### Data for the task
──────────

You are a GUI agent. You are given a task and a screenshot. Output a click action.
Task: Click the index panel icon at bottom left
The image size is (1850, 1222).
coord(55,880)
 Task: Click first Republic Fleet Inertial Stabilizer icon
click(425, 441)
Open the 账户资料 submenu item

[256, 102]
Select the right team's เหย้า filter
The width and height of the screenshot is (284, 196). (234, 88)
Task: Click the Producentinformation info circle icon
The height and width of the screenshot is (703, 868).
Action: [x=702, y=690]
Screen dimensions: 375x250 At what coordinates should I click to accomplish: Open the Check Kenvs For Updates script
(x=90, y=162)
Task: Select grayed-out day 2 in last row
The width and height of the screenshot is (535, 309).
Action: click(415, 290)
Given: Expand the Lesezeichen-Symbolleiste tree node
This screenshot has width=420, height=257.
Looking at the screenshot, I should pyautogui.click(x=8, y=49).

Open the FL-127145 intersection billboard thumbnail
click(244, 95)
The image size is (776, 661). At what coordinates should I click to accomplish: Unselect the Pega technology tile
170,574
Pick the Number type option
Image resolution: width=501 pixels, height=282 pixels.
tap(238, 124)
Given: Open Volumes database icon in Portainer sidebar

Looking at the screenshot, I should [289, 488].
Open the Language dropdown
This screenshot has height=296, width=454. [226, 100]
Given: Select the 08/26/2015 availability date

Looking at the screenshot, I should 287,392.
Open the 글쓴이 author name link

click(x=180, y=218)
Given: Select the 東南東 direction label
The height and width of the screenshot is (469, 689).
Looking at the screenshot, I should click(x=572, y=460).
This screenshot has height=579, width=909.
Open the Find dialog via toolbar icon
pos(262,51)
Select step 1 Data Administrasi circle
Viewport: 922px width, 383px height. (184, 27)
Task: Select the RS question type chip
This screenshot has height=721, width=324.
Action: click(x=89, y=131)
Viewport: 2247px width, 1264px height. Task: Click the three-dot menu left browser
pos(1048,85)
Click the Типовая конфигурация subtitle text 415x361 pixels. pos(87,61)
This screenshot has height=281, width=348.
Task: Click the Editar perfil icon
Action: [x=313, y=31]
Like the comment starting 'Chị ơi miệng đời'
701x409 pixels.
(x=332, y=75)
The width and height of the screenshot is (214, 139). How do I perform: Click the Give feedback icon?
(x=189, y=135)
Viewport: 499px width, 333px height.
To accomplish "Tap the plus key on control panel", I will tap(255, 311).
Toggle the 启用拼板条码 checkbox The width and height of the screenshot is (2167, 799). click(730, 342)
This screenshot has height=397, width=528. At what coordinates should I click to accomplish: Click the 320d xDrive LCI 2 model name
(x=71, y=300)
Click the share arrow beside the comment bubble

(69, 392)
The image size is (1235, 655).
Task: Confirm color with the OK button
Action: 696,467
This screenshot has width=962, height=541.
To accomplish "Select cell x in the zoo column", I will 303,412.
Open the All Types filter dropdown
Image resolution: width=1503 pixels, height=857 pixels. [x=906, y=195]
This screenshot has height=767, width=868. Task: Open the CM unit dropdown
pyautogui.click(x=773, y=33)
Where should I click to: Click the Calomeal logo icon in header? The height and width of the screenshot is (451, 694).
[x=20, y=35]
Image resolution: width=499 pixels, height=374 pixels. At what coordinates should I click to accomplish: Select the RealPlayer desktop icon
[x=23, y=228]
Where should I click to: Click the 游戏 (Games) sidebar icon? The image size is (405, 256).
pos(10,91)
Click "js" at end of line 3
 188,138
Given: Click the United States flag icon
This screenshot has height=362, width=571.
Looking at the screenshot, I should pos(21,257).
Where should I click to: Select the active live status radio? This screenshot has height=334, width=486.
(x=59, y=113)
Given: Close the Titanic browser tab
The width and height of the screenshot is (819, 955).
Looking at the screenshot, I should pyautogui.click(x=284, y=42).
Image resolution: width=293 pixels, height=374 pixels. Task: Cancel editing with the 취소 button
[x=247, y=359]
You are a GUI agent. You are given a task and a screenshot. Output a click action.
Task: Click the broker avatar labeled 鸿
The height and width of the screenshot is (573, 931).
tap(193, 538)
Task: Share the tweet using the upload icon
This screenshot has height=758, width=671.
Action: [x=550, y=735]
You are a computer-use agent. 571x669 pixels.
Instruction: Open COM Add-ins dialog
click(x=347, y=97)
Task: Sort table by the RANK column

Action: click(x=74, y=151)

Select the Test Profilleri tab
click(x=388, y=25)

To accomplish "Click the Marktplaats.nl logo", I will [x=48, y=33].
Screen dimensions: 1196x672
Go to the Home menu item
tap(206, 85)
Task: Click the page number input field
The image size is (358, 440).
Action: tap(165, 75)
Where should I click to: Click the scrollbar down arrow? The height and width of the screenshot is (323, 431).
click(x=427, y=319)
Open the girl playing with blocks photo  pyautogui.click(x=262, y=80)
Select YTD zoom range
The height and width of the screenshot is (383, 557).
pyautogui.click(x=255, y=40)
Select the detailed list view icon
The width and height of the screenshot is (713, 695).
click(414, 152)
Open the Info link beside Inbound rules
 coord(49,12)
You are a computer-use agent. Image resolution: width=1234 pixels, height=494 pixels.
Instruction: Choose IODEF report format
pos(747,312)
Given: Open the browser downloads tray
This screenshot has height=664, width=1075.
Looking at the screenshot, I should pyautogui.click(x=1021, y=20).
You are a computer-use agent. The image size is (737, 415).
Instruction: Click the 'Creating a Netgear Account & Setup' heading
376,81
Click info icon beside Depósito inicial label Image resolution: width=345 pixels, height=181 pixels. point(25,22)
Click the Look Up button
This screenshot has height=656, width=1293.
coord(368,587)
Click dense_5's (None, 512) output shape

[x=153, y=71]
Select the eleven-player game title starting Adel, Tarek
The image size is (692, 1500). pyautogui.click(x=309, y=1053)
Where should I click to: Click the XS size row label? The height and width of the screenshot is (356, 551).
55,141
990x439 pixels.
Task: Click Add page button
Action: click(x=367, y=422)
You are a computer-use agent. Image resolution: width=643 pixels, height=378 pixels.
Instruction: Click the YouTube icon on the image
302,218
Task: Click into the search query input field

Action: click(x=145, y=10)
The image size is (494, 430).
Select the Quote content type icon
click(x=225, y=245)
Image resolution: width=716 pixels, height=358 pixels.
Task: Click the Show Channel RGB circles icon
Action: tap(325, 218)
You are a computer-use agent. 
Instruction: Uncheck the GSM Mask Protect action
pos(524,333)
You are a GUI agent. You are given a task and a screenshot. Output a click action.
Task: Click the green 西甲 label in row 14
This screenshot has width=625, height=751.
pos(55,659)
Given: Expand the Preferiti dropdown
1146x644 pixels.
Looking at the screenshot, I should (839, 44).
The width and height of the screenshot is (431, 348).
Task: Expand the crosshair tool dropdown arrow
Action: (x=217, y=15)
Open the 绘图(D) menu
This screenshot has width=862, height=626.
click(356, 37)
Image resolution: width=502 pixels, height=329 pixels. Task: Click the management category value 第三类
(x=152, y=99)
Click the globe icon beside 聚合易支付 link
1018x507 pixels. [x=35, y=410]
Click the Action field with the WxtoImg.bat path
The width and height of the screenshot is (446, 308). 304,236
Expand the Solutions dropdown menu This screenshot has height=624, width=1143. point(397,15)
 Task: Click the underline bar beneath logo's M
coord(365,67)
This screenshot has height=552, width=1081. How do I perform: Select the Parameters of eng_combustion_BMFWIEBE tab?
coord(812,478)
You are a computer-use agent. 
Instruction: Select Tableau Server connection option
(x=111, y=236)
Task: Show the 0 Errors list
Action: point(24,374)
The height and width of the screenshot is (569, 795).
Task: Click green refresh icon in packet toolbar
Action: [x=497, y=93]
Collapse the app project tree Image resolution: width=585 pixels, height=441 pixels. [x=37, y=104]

──────────

### Requirement
Reproduce the lines above, beginning at the line with "Image resolution: width=499" and stopping after the line with "Given: Open the browser downloads tray", exactly as they are.

### Output
Image resolution: width=499 pixels, height=374 pixels. At what coordinates should I click to accomplish: Select the RealPlayer desktop icon
[x=23, y=228]
Where should I click to: Click the 游戏 (Games) sidebar icon? The image size is (405, 256).
pos(10,91)
Click "js" at end of line 3
 188,138
Given: Click the United States flag icon
This screenshot has height=362, width=571.
Looking at the screenshot, I should pos(21,257).
Where should I click to: Select the active live status radio? This screenshot has height=334, width=486.
(x=59, y=113)
Given: Close the Titanic browser tab
The width and height of the screenshot is (819, 955).
Looking at the screenshot, I should pyautogui.click(x=284, y=42).
Image resolution: width=293 pixels, height=374 pixels. Task: Cancel editing with the 취소 button
[x=247, y=359]
You are a GUI agent. You are given a task and a screenshot. Output a click action.
Task: Click the broker avatar labeled 鸿
The height and width of the screenshot is (573, 931).
tap(193, 538)
Task: Share the tweet using the upload icon
This screenshot has height=758, width=671.
Action: [x=550, y=735]
You are a computer-use agent. 571x669 pixels.
Instruction: Open COM Add-ins dialog
click(x=347, y=97)
Task: Sort table by the RANK column

Action: click(x=74, y=151)

Select the Test Profilleri tab
click(x=388, y=25)

To accomplish "Click the Marktplaats.nl logo", I will [x=48, y=33].
Screen dimensions: 1196x672
Go to the Home menu item
tap(206, 85)
Task: Click the page number input field
The image size is (358, 440).
Action: tap(165, 75)
Where should I click to: Click the scrollbar down arrow? The height and width of the screenshot is (323, 431).
click(x=427, y=319)
Open the girl playing with blocks photo  pyautogui.click(x=262, y=80)
Select YTD zoom range
The height and width of the screenshot is (383, 557).
pyautogui.click(x=255, y=40)
Select the detailed list view icon
The width and height of the screenshot is (713, 695).
click(414, 152)
Open the Info link beside Inbound rules
 coord(49,12)
You are a computer-use agent. Image resolution: width=1234 pixels, height=494 pixels.
Instruction: Choose IODEF report format
pos(747,312)
Given: Open the browser downloads tray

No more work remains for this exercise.